• _Görevler ve alıştırmalar_:
**A)** Hadislerle ilgili metne göre, peygamberin sözlerini toplamak yaklaşık kaç yıl sonra birilerinin aklına gelmiş?
**B)** Hadislerle ilgili metnin "Bu durumda şöyle" ile başlayıp "buna mı inanıyoruz?" ifadesine kadar süren kısmını, "din kardeşlerim" yerine "sevgili okurlar" koyarak değiştir ve yeniden yaz.

• _Metin alıntısı_:

============================================================

Bu durumda şöyle bir soru geliyor akla. Madem bizler nasıl namaz kılacağımızı, oruç tutacağımızı, zekat vereceğimizi Kur’an dan öğrenemiyoruz, neden bu ibadetlerimizi yerine getireceğimiz bilgileri, Allah ın elçisi Kur’an ın yanında kayda aldırıp bizlere iletmemiş? Şöyle düşünebilir misiniz, PEYGAMBERİMİZ BUNU DÜŞÜNEMEMİŞ, DÖRT HALİFENİN DE AKLINA GELMEMİŞ, AMA YAKLAŞIK 200 YIL SONRA BİRİLERİNİN AKLINA GELEREK, PEYGAMBERİMİZİN BU KONULARDAKİ SÖZLERİNİ/HADİSLERİNİ TOPLAMIŞ VE BİZLERİN İMANLARINI KURTARMIŞ. ÇOK ŞÜKÜR ONLARIN SAYESİNDE NAMAZIMIZI KILIYOR VE ZEKÂTIMIZI DOĞRU VERİYORUZ. Öylemi din kardeşlerim. Bizler buna mı inanıyoruz?

============================================================

• _Verilen bilgiler_:
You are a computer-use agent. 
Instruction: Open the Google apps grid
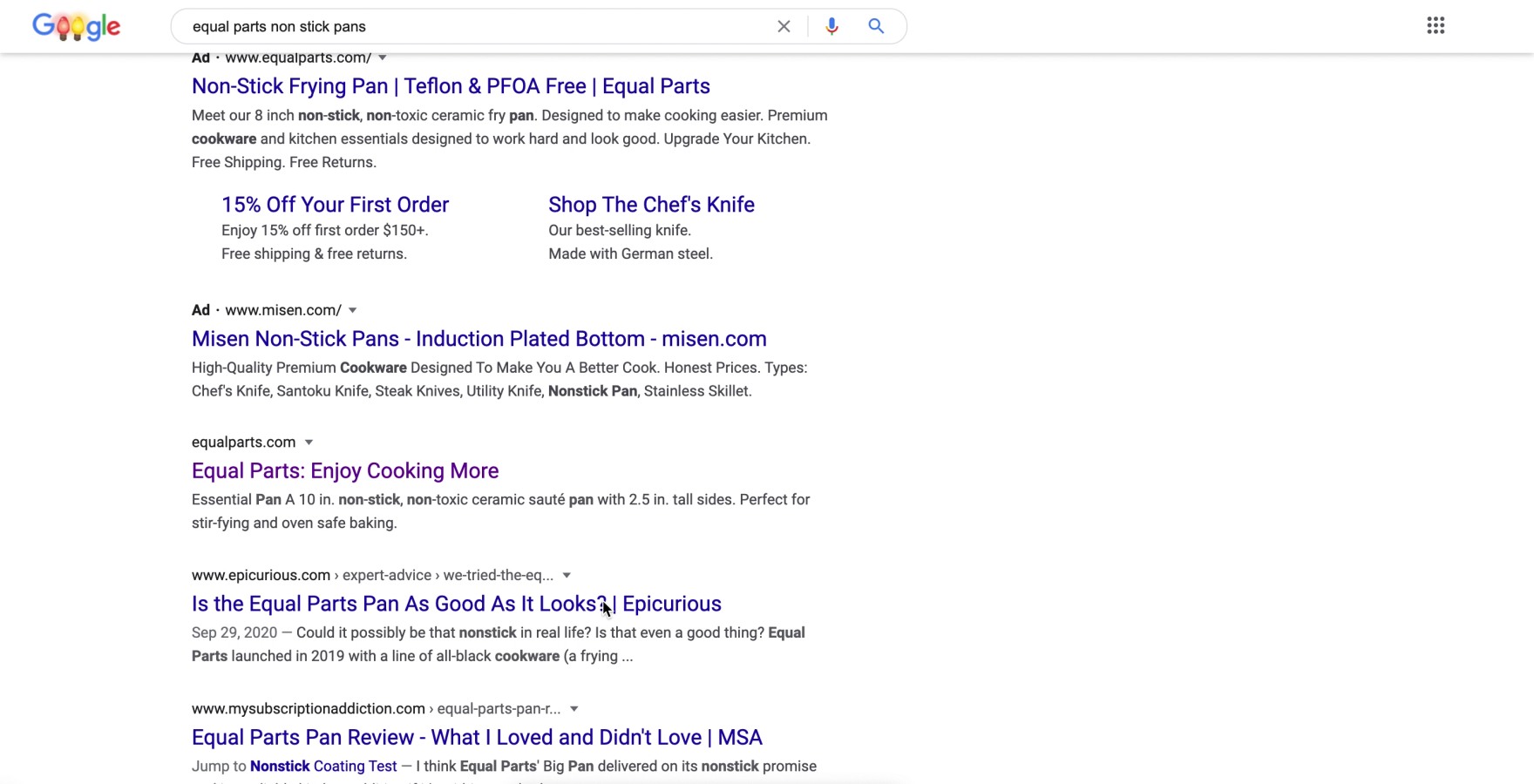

============================================================

• _Alıştırma sonuçları_:
**A)** Yaklaşık 200 yıl sonra.

**B)**
Bu durumda şöyle bir soru geliyor akla. Madem bizler nasıl namaz kılacağımızı, oruç tutacağımızı, zekat vereceğimizi Kur’an dan öğrenemiyoruz, neden bu ibadetlerimizi yerine getireceğimiz bilgileri, Allah ın elçisi Kur’an ın yanında kayda aldırıp bizlere iletmemiş? Şöyle düşünebilir misiniz, PEYGAMBERİMİZ BUNU DÜŞÜNEMEMİŞ, DÖRT HALİFENİN DE AKLINA GELMEMİŞ, AMA YAKLAŞIK 200 YIL SONRA BİRİLERİNİN AKLINA GELEREK, PEYGAMBERİMİZİN BU KONULARDAKİ SÖZLERİNİ/HADİSLERİNİ TOPLAMIŞ VE BİZLERİN İMANLARINI KURTARMIŞ. ÇOK ŞÜKÜR ONLARIN SAYESİNDE NAMAZIMIZI KILIYOR VE ZEKÂTIMIZI DOĞRU VERİYORUZ. Öylemi sevgili okurlar. Bizler buna mı inanıyoruz?